The Lost Art of Reflection
You would think that I as a writer should know this and use it. But it took two friends—Joe Byerly and Ryan Holiday—to open my mind to this practice.
Or, more accurately, self-reflection.
Joe Byerly has a new book out (with Cassie Crosby) called My Green Notebook. Highly recommended, by the way. The “green notebook” is literally a notebook that the army gives to its young officers. (As an enlisted man, I never heard of it.) Its purpose is to jot down “lessons learned.”
Sounds really dumb, doesn’t it? But if you try it, it’s amazing how helpful the practice can be.
The Stoics exercised reflection daily, according to Ryan Holiday. Read Marcus Aurelius. Or Seneca or Zeno or Epictetus.
The idea is at the end of the day to take a few minutes, preferably with pen and paper or laptop, and ask yourself, “What did I learn today?”

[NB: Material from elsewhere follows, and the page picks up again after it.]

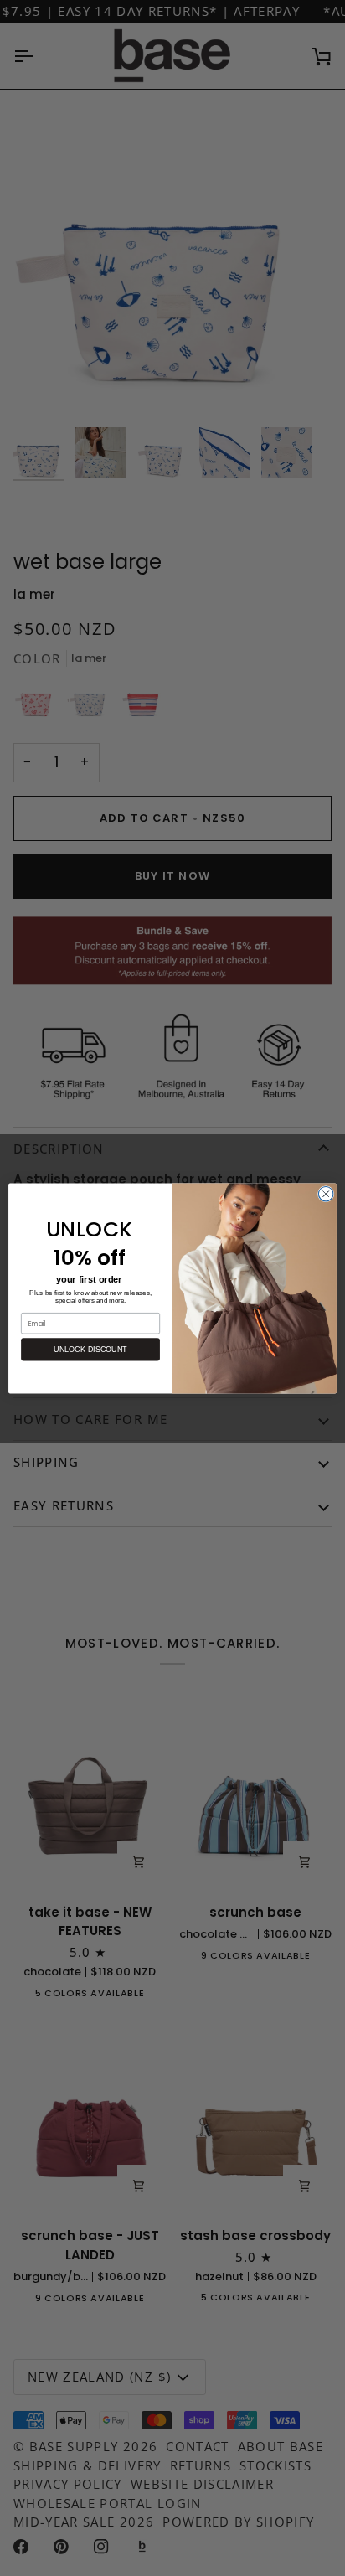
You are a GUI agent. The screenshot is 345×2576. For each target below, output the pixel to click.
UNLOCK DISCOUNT (90, 1349)
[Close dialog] (325, 1193)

Just as an example from my own demented psyche, I’ve been involved lately in an unwanted dispute. As I was driving on the highway a couple of days ago, I realized that despite all the unpleasantness, I really had no ill will toward the person I’ve been clashing with. I held nothing against him. I saw our disagreement as no one’s fault—just a consequence of differing needs and points of view. I could definitely get past it. I could go forward with a clean slate.
This was a revelation to me. I had no idea I felt that way. I thought, “I should write Person X and tell him that I hope we can put this kerfuffle behind us and go forward in a positive frame of mind.”
As writers and artists, you and I will have more professional reflections as well.
“Chapter Six is too long. Go back and cut it.”
“Great name for a character—Fred Knipsia.” (I’m stealing this from my friend Norm Stahl.).
The act of reflecting is not like meditation. It’s more like conscious self-assessment. But there’s an element of self-surrender in it too. You have to “sit back” and let the buried stuff rise to the surface.
I realized taking up this practice that there was one area in which I’ve been doing something similar for years.
I’m a huge believer in recording and interpreting (if you can) the dreams and even nightmares that come to you in sleep.
Oddly enough—or perhaps not so oddly—I had a corresponding dream to the revelation above, just two nights later.
Bottom line: I highly recommend this Stoic/Green Notebook practice. It’s like a sailor or a wilderness trekker taking their navigational bearings at the end of the day.
You realize where you are. It helps.